:: MATERIAL FOR THIS EXERCISE ::
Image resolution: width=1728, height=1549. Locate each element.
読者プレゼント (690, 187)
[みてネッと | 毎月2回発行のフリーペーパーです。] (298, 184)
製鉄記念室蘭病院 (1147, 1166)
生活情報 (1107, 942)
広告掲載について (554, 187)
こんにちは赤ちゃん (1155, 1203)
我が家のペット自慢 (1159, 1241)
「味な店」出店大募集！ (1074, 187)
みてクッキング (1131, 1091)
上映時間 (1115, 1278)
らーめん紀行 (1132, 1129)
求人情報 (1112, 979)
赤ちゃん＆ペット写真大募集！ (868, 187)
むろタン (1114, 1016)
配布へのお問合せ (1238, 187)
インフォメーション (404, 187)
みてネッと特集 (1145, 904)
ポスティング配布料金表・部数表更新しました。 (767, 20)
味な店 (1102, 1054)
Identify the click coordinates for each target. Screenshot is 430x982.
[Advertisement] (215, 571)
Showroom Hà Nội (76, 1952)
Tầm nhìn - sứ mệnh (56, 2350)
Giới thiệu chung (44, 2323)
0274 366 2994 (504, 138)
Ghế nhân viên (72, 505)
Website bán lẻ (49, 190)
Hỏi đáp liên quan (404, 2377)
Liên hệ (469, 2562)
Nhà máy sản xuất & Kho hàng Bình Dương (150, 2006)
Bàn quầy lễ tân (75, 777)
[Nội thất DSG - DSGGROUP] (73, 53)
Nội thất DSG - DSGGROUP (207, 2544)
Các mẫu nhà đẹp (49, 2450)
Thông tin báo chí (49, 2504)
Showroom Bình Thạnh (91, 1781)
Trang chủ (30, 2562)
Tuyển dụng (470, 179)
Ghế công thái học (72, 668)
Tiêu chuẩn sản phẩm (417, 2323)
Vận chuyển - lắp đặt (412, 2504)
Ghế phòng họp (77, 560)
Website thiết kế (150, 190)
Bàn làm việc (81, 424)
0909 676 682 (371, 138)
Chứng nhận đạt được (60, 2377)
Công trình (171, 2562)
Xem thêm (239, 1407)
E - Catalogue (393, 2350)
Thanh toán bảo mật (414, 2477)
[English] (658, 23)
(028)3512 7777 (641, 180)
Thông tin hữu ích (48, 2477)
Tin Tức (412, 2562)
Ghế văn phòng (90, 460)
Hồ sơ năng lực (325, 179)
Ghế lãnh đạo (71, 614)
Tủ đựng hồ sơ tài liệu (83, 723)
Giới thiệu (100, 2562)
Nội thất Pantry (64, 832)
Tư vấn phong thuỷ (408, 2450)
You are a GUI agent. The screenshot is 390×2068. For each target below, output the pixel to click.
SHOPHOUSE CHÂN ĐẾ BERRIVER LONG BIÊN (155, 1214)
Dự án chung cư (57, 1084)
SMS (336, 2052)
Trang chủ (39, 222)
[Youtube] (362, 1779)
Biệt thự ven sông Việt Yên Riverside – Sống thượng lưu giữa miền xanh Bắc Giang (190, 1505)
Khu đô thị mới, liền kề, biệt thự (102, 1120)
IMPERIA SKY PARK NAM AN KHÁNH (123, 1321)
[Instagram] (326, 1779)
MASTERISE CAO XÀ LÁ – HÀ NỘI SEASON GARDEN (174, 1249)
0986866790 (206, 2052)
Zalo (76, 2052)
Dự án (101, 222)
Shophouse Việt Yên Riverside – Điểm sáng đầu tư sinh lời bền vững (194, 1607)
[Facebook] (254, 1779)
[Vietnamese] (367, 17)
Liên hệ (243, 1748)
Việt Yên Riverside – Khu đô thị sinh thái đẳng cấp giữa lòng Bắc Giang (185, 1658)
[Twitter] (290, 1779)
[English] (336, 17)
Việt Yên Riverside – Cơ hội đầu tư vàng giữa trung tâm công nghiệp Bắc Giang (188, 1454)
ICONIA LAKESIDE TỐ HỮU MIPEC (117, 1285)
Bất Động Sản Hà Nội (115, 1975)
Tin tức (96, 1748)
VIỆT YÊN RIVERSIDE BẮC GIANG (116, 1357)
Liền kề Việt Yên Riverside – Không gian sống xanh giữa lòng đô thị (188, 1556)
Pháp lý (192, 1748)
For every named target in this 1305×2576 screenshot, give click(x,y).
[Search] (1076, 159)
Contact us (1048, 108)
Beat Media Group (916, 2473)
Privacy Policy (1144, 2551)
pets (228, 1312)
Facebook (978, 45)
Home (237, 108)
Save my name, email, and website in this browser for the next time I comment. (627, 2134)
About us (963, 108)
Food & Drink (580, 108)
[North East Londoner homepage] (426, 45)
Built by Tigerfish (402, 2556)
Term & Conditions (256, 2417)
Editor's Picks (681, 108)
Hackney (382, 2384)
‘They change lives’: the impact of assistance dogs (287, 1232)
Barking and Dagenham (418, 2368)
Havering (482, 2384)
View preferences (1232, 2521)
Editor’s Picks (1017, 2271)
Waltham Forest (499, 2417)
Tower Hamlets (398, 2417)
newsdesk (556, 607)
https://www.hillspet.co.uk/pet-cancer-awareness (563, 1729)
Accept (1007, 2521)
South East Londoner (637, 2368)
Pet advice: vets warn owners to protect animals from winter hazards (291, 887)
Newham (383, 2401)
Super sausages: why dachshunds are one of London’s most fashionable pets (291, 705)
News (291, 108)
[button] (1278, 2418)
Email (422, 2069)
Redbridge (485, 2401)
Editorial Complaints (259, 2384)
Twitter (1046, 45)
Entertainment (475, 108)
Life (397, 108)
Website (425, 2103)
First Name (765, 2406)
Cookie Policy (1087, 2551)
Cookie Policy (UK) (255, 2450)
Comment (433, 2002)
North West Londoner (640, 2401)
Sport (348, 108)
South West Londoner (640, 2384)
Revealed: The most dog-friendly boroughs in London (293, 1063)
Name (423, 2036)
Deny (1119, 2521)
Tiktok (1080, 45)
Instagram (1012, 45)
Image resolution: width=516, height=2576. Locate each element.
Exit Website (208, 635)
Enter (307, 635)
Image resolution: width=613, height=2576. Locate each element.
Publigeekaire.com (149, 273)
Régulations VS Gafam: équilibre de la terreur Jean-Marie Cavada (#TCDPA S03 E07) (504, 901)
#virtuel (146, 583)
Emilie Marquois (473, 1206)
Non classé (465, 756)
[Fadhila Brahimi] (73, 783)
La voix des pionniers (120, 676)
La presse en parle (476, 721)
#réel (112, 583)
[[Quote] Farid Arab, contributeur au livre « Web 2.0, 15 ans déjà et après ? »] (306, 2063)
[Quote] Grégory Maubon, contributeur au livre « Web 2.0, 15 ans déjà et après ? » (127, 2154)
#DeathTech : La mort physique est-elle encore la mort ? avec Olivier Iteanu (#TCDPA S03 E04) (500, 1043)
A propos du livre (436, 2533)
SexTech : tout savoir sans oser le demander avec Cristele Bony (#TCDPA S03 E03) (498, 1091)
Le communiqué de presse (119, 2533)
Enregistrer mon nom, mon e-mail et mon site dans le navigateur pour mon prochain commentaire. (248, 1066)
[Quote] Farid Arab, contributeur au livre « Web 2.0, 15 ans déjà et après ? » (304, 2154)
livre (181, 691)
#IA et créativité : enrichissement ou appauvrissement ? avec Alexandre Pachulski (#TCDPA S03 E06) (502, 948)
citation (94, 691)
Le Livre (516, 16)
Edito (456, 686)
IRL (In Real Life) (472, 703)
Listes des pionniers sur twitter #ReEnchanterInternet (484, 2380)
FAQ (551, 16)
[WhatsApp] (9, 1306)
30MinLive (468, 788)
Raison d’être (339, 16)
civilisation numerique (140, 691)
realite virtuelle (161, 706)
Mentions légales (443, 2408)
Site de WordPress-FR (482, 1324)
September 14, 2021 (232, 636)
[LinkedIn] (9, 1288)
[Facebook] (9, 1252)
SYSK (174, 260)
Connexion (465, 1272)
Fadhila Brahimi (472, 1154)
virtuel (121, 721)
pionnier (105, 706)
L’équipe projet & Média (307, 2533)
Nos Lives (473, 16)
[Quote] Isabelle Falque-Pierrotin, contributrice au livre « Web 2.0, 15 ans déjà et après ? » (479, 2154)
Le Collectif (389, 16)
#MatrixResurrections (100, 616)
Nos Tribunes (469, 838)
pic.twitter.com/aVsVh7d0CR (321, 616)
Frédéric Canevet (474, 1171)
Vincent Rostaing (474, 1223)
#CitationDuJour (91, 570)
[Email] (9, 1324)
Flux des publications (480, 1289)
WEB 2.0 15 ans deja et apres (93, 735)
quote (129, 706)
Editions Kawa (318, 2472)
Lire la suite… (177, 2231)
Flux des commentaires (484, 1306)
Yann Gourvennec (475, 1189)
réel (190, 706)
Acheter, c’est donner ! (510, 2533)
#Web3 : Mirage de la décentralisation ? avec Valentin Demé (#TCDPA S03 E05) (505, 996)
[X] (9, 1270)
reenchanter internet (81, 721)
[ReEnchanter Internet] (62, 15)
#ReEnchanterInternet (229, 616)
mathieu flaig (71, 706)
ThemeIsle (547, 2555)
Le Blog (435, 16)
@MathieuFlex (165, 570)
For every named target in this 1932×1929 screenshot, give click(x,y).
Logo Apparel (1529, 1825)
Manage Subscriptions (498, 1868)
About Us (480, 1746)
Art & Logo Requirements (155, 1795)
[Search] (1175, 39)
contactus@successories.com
:::
**TASK BRIEF:** Set the entries down again exactly, beginning with their first line and ending with the line that contains "0909 676 682 (371, 138)"; omit all other lines.

**WRITTEN ANSWER:**
Image resolution: width=1728, height=1549. Locate each element.
読者プレゼント (690, 187)
[みてネッと | 毎月2回発行のフリーペーパーです。] (298, 184)
製鉄記念室蘭病院 (1147, 1166)
生活情報 (1107, 942)
広告掲載について (554, 187)
こんにちは赤ちゃん (1155, 1203)
我が家のペット自慢 (1159, 1241)
「味な店」出店大募集！ (1074, 187)
みてクッキング (1131, 1091)
上映時間 (1115, 1278)
らーめん紀行 (1132, 1129)
求人情報 (1112, 979)
赤ちゃん＆ペット写真大募集！ (868, 187)
むろタン (1114, 1016)
配布へのお問合せ (1238, 187)
インフォメーション (404, 187)
みてネッと特集 (1145, 904)
ポスティング配布料金表・部数表更新しました。 (767, 20)
味な店 (1102, 1054)
Identify the click coordinates for each target. Screenshot is 430x982.
[Advertisement] (215, 571)
Showroom Hà Nội (76, 1952)
Tầm nhìn - sứ mệnh (56, 2350)
Giới thiệu chung (44, 2323)
0274 366 2994 (504, 138)
Ghế nhân viên (72, 505)
Website bán lẻ (49, 190)
Hỏi đáp liên quan (404, 2377)
Liên hệ (469, 2562)
Nhà máy sản xuất & Kho hàng Bình Dương (150, 2006)
Bàn quầy lễ tân (75, 777)
[Nội thất DSG - DSGGROUP] (73, 53)
Nội thất DSG - DSGGROUP (207, 2544)
Các mẫu nhà đẹp (49, 2450)
Thông tin báo chí (49, 2504)
Showroom Bình Thạnh (91, 1781)
Trang chủ (30, 2562)
Tuyển dụng (470, 179)
Ghế công thái học (72, 668)
Tiêu chuẩn sản phẩm (417, 2323)
Vận chuyển - lắp đặt (412, 2504)
Ghế phòng họp (77, 560)
Website thiết kế (150, 190)
Bàn làm việc (81, 424)
0909 676 682 (371, 138)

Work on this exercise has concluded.